Given records:
--
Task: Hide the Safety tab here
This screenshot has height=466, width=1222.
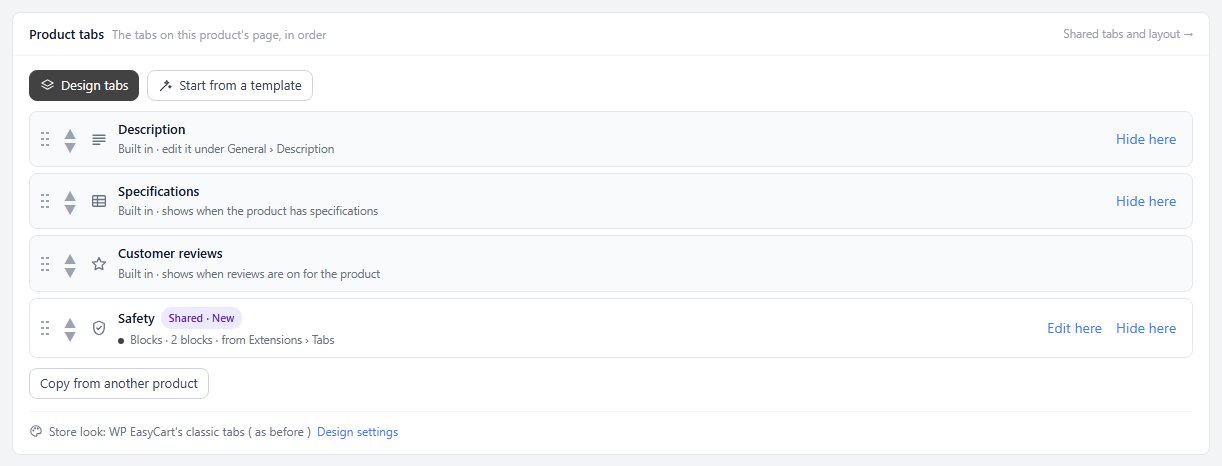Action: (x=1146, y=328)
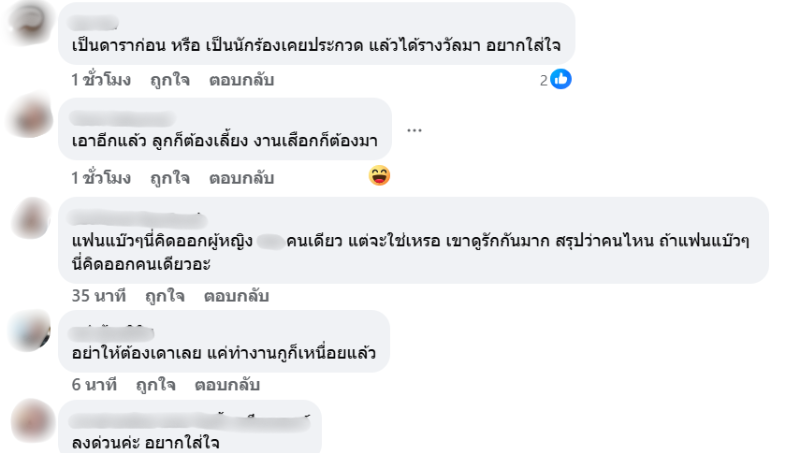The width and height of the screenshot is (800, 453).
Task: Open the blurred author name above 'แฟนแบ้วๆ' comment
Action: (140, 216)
--
Requirement:
Exactly as written, set down each line of the records, leaving out the pictures.

Response to this task:
Task: Hide the Safety tab here
This screenshot has height=466, width=1222.
Action: (x=1146, y=328)
The width and height of the screenshot is (800, 453).
Task: Open the blurred author name above 'แฟนแบ้วๆ' comment
Action: (140, 216)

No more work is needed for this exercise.